MR COMBES: I’m not saying there is a good chance, but all I’m really saying, your Honour, is that if it is then the husband would let - - -
HIS HONOUR: But even if it is adjourned I’m presently of the view that you’ve run your course as far as the section 79 and I wouldn’t entertain it again.
MR DICKSON: 79A.
HIS HONOUR: Sorry, 79A. Is there anything further you can put to disabuse me of that?
MR COMBES: No, I would just repeat, sir, that given your indications I would ask that the way be left open in the event of a successful adjournment for the matter to be revisited. (Transcript, 28 February 2008, pp 7-8)
His Honour subsequently delivered ex tempore reasons on 28 February 2008 and made the first orders (which we have set out earlier in these reasons) and which essentially provided for the husband’s application to amend his initiating application to include an application under s 79A and to issue a subpoena out of time, be dismissed.
On 3 March 2008 counsel for the husband made an oral application seeking to amend the husband’s application for final orders to rely on s 79A(1A) asserting “if there was a defect in the pleading the applicant ought to be give [sic] a chance to rectify it” (Transcript, 3 March 2008, p 4).
His Honour delivered further ex tempore reasons, dismissed the husband’s oral application to amend, and ordered that he pay the wife’s costs.
The federal magistrate’s reasons for judgment
On 28 February 2008 his Honour delivered brief ex tempore reasons for judgment (“the first judgment”). In his introductory remarks his Honour noted the application before him was an application by the wife (in fact the husband) to issue a subpoena to compel the attendance of the husband’s psychiatrist “to support an application by the husband to set aside…consent orders pursuant to s 79A of the Family Law Act”.
Significantly for the purpose of this appeal, his Honour then recorded (at paragraphs 2 to 4) a brief history of the proceedings as follows:
The background to this, however, is that on 23 October 2007, in very clear and precise language, the opportunity was given to the husband to amend an existing application to include an application pursuant to section 79A, and a timetable was set out for that to be done.
The history of the matter is that it was not done within the time specified, despite correspondence from the wife’s solicitors reminding the husband’s solicitors of the timetable and the expiration of that timetable. Indeed it was inferred that it could be entertained outside of that time without objection from the wife’s solicitors.
But eventually – and not unreasonably, in my view – the wife’s solicitors on 24 January 2008, some many months after the expiration of the time by which the amended application was to be filed, wrote to the husband's solicitors confirming, in effect, because of the husband’s inaction, it was taken as read that he does not intend to pursue an amended application seeking orders under section 79A.
His Honour went on to explain that an amended application was “as late as 26 February 2008” served on the wife (paragraph 6). His Honour then determined he should as “a threshold issue” deal with the application to issue the subpoena, noting the husband proposed to “entertain at the final hearing an amended application seeking orders under section 79A” and concluded such a course should not be allowed as it would be “an abuse of the process”.
His Honour further explained that the husband offered “no adequate explanation” (for the delay), nor was there any affidavit by the husband’s solicitors “to justify any other ruling than that the section 79A application is now precluded from consideration of [sic] this proceedings because of the failure of the husband to comply with directions made as far back as 23 October 2007” (paragraph 8).
The Federal Magistrate then considered arguments advanced by the husband’s counsel of asserted lack of co-operation and non disclosure by the wife of asserted property interests in Croatia to support an adjournment of the final hearing. But his Honour did not determine that application. His Honour explained even if an adjournment was granted he was not satisfied “that it would be appropriate … to then revive the issue of section 79A” (paragraph 10).

* [Written instruction] From the court judgment excerpt, output the stretch from "MR COMBES: No, I" through "time, be dismissed." word for word. The data that comes next has no connection to the court judgment excerpt.

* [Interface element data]
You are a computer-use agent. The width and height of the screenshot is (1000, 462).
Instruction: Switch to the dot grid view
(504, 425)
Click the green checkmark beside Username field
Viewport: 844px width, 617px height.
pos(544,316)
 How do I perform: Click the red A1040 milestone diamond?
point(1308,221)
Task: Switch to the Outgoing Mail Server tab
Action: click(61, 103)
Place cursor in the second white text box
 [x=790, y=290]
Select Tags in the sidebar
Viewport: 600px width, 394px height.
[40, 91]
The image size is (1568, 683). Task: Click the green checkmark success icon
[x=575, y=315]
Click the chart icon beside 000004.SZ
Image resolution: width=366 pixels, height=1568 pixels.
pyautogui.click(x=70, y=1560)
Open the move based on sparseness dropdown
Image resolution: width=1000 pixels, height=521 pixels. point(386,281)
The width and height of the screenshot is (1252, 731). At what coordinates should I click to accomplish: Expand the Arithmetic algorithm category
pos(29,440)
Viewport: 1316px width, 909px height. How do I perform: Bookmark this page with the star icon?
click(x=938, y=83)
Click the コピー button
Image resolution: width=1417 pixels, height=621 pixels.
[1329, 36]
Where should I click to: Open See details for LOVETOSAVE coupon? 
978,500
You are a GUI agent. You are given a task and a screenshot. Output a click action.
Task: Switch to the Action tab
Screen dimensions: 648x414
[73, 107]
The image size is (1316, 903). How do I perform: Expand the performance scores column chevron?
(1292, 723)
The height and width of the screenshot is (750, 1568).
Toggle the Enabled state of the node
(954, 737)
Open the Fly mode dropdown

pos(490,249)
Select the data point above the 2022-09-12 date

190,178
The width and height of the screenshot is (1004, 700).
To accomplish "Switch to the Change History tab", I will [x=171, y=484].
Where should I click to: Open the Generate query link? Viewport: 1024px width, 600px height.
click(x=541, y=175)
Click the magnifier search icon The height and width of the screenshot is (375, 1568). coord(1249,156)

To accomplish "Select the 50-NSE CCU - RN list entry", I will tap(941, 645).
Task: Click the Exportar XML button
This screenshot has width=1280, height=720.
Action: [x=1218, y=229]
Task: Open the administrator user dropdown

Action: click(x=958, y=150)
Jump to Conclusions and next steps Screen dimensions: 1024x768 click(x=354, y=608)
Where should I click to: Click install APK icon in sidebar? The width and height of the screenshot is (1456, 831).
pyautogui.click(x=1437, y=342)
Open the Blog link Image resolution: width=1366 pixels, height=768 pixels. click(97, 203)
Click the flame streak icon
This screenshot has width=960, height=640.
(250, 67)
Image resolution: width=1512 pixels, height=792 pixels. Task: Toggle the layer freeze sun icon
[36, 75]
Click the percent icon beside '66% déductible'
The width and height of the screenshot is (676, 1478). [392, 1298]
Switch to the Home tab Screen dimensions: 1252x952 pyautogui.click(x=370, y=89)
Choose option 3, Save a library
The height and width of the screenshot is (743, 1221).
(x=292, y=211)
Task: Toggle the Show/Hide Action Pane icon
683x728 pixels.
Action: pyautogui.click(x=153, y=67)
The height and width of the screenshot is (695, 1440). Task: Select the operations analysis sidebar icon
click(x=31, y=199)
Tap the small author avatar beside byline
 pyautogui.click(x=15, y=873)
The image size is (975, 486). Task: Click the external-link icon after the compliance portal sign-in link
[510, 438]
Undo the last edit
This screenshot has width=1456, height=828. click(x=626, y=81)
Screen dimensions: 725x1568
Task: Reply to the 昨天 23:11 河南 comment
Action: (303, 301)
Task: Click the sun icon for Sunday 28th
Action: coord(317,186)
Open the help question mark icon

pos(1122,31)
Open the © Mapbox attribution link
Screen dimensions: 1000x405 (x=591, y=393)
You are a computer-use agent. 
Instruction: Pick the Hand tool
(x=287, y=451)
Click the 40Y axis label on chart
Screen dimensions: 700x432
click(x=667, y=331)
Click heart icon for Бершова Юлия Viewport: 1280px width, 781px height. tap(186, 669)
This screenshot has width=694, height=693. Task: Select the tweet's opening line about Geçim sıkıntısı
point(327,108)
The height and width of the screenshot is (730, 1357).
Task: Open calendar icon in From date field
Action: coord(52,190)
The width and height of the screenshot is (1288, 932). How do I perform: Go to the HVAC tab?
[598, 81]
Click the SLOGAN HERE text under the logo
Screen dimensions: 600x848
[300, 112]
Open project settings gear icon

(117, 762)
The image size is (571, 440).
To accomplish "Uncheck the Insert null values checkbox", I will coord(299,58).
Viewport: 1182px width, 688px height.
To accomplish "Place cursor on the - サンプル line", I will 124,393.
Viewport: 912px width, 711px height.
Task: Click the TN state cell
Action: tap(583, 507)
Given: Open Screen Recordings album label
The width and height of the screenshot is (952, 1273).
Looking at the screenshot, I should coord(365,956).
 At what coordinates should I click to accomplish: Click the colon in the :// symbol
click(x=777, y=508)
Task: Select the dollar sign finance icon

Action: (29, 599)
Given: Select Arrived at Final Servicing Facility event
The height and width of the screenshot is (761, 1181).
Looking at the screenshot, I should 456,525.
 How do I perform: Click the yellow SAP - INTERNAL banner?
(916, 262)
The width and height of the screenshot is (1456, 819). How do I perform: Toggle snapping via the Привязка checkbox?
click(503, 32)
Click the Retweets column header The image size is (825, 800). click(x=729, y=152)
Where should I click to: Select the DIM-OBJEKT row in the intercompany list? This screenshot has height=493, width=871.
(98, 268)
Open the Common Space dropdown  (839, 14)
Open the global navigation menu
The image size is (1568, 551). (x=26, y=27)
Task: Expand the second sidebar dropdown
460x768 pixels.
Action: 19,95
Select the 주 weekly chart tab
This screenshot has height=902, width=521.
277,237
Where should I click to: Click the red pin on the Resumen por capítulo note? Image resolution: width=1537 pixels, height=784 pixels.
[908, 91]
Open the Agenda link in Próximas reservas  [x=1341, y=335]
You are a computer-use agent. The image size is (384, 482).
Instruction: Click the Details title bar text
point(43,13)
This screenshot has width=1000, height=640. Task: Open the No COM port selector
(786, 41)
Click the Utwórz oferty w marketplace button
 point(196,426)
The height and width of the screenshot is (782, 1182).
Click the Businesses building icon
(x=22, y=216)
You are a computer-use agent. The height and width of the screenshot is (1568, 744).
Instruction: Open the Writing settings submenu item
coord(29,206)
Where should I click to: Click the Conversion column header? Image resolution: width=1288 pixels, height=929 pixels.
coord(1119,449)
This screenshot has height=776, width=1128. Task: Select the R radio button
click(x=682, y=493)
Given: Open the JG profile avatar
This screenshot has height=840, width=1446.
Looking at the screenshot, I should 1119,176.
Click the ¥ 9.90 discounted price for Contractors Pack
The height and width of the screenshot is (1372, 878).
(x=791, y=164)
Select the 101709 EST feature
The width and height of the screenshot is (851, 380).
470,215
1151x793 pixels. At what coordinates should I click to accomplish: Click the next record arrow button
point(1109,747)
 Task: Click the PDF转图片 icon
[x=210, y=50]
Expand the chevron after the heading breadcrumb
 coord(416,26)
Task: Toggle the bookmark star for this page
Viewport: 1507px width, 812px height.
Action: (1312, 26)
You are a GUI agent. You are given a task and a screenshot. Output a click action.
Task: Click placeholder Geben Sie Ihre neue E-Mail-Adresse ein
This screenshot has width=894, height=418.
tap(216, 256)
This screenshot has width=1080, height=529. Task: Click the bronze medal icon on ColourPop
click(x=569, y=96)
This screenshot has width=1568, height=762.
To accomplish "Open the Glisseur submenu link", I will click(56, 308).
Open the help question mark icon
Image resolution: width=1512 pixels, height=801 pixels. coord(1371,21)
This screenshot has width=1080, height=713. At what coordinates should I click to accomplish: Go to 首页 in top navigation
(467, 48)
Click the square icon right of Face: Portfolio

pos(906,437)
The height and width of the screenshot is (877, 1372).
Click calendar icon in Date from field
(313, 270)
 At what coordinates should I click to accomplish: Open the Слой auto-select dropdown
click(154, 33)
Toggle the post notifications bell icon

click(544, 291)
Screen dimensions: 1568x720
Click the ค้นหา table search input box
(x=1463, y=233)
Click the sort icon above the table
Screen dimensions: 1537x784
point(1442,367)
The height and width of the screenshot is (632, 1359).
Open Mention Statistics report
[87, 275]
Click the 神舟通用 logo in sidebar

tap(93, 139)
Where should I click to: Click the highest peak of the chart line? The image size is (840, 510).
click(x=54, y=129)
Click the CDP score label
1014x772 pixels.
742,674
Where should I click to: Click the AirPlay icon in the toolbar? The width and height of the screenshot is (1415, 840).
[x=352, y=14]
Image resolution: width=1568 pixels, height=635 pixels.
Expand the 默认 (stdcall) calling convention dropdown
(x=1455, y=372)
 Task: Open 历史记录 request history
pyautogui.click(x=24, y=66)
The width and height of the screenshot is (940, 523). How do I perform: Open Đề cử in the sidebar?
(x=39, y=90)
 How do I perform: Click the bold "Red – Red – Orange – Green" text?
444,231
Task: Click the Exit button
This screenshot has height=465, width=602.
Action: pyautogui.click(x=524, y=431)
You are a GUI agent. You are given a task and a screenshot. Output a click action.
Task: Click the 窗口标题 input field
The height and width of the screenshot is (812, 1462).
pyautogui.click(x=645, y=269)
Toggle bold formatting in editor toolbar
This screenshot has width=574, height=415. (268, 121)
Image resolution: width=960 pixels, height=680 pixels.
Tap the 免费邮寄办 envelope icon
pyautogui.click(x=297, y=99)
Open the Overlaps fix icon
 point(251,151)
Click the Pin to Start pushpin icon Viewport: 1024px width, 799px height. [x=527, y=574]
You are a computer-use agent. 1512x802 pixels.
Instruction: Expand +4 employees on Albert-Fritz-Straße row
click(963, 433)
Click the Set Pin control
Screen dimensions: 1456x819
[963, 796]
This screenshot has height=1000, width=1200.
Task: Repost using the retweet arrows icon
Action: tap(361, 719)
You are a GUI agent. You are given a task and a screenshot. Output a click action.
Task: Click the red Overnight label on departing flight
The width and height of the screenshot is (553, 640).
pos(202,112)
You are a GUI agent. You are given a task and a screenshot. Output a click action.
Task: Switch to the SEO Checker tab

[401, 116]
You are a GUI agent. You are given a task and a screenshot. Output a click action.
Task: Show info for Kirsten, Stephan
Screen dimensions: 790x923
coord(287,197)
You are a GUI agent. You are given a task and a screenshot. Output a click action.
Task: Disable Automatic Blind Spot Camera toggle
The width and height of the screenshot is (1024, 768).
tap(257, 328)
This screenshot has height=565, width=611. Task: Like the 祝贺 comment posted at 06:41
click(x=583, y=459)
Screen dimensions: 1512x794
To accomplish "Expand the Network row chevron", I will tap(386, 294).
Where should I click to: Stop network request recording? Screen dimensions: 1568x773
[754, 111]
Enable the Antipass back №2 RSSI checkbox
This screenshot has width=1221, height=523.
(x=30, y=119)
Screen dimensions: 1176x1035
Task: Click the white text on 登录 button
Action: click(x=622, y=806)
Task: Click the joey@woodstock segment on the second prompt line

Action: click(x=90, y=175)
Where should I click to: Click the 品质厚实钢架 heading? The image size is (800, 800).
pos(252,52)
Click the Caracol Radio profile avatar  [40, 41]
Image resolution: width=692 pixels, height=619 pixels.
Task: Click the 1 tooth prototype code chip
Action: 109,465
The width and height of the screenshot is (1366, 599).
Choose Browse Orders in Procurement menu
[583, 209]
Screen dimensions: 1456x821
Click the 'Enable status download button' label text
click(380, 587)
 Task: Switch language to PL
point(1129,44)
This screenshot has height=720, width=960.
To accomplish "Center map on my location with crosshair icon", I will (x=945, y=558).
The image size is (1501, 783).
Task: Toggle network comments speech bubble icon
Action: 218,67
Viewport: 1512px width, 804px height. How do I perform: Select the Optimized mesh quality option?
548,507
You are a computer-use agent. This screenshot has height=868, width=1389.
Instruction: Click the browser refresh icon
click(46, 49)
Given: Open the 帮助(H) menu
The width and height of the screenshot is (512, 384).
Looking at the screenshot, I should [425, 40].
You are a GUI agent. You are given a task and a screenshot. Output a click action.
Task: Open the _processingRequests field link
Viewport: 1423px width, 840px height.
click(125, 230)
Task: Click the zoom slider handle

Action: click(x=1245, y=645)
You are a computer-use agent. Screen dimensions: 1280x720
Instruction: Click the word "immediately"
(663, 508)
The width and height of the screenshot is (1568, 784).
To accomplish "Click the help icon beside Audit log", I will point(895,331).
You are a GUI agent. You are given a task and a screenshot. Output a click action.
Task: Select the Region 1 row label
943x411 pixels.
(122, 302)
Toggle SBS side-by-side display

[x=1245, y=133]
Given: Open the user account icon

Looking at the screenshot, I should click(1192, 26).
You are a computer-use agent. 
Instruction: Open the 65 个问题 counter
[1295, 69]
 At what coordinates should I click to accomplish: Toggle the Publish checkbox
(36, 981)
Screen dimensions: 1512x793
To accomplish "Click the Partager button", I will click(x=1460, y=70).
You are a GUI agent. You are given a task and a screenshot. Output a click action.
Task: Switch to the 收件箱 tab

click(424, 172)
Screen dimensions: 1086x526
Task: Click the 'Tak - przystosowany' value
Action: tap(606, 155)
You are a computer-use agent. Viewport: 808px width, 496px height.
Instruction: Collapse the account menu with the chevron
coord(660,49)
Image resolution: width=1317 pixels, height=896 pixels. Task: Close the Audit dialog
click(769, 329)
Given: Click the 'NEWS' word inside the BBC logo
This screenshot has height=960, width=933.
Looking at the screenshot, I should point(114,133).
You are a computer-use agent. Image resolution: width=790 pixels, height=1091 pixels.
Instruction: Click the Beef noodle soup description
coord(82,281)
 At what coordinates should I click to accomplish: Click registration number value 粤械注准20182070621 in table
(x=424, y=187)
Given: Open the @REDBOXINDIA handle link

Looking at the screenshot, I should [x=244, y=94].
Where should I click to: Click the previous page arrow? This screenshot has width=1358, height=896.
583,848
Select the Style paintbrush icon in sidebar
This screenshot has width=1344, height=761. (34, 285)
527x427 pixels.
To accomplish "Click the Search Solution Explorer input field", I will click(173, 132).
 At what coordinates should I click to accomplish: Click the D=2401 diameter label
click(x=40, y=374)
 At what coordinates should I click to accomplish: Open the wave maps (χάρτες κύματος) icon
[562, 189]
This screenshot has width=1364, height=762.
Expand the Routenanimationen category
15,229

* [Exercise response]
MR COMBES: No, I would just repeat, sir, that given your indications I would ask that the way be left open in the event of a successful adjournment for the matter to be revisited. (Transcript, 28 February 2008, pp 7-8)
His Honour subsequently delivered ex tempore reasons on 28 February 2008 and made the first orders (which we have set out earlier in these reasons) and which essentially provided for the husband’s application to amend his initiating application to include an application under s 79A and to issue a subpoena out of time, be dismissed.